**Your instructions**
How many lines in the records below contain "computer"? Reply with the number only.

*** Opening of Raw data ***

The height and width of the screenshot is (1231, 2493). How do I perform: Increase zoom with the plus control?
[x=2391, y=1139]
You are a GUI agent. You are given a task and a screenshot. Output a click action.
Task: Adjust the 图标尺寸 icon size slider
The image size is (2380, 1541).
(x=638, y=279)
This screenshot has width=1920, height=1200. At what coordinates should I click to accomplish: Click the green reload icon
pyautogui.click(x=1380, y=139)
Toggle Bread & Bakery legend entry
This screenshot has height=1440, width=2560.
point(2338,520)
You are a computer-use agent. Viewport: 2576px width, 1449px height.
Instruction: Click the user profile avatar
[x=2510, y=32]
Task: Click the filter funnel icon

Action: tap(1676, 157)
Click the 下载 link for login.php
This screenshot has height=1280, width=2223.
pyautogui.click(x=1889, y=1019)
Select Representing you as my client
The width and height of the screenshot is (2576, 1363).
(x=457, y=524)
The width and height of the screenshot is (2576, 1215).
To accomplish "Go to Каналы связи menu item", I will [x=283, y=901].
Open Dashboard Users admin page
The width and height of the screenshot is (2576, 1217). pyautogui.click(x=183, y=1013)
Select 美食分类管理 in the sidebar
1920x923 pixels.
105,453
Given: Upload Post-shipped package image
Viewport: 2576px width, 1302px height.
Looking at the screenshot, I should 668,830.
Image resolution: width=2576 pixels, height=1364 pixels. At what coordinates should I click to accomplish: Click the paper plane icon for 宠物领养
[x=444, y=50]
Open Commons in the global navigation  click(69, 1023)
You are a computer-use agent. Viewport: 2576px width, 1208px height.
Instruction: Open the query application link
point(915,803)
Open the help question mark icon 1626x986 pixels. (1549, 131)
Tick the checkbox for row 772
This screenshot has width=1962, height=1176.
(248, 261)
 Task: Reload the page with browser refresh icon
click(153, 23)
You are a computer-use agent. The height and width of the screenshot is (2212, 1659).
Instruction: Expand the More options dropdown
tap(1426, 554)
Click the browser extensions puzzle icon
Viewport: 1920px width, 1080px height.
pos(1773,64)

*** Close of Raw data ***

**Answer to this problem**
3